If you are familiar with mutual funds and want to explore a related investment, you should consider closed end funds. Closed end funds (CEFs) are similar to mutual funds, but they also present some unique features. First, they offer a limited number of shares, which makes them “closed” as opposed to the continuous offering of new shares in a traditional mutual fund.
Second, closed end funds also trade continuously throughout the trading day, so investors can use different types of buy and sell orders to enter or exit the market. Since they are sold continuously, CEF prices are determined by market demand, so there is a bid-ask spread as there would be when trading stocks.
As a result, a CEF’s bid-ask is related to, but not determined by, its net asset value (NAV). This gives closed end funds a unique characteristic: they can trade at a discount to the fund’s NAV. When this happens, investors have the opportunity to buy the fund at a discount.
Closed end funds also offer investors numerous ways to generate capital growth income through portfolio performance, dividends and distributions. The funds make income distributions at specific times. Like mutual funds, closed end funds have specific investment objectives, which include capital appreciation or generating current income.
According to Lipper, there are 655 CEFs in their database and they are categorized according to asset class (equity and fixed income) and by general domestic equity, global international, fixed income-taxable, fixed income-tax exempt and leveraged.
To get an idea of the appreciation potential in CEFs, the following sorts were conducted to find the funds which had the greatest NAV returns for one-, three- and five-year periods. Given the market conditions over this turbulent period, no single asset class consistently ranked at the top.
For the one-year period, the top sectors were the Pacific ex-Japan, real estate and options-related investing. For the three-year period, the top funds were in debt, sector income and specialized equity. For the five-year period the top performing sector was emerging markets.
In comparison, the one-year return of the S&P 500 Index was +14.9%, minus -17.6% for three years, and minus -4% for five years.
But the CEF NAV returns were impressive, averaging about +66% for the one-year period, +18% for the three-year period, and +23% for the five-year period.
Here are the specific fund rankings for one- three- and five-year periods based on NAV return data supplied by the Closed-End Fund Association (www.closed-endfunds.com)
Top-Rated Closed-End Funds by NAV Returns (1 Year)

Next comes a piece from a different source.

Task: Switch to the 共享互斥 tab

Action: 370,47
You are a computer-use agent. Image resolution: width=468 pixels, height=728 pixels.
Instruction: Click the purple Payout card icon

|Tortoise Energy Cap (TYY)||72.20%|
|Cohen & Steers Quality Rlty. (ROI)||64.45%|
|Aberdeen Indonesia (AI)||65.29%|
|Thai Capital Fund (TTF)||61.02%|
|Thai Fund (TTF)||61.02%|
Top-Rated Closed-End Funds by NAV Returns (3 Years)
|PIMCO Corporate Oppty. (PTY)||19.62%|
|Central Fund of Canada (CEF)||18.93%|
|Central GoldTrust (GTU)||18.88%|
|PIMCO Corporate Income (PCN)||18.30%|
|PIMCO Str. Glbl Gov. (RCS)||16.38%|
Top-Rated Closed-End Funds by NAV Returns for 5-Years
|Aberdeen Indonesia (IF)||26.81%|
|Central Fund of Canada (CEF)||24.67%|
|Malaysia Fund (MAY)||22.07%|
|Aberdeen Latin America (LAQ)||21.16%|
|Aberdeen Chile (CH)||19.81%|
Source: Closed-End Fund Association, NAV data as of 11-2-2010. NAV (Net Asset Value): The dollar value of a single share based upon the value of the fund’s assets, less liabilities and divided by the number of shares outstanding. NAV may be more or less than the market price for the fund’s shares. NAVs and Market Prices are not adjusted for any distributions. When a fund goes “ex-dividend” NAVs and Market Prices will drop by the amount of the dividend, assuming no change in appreciation.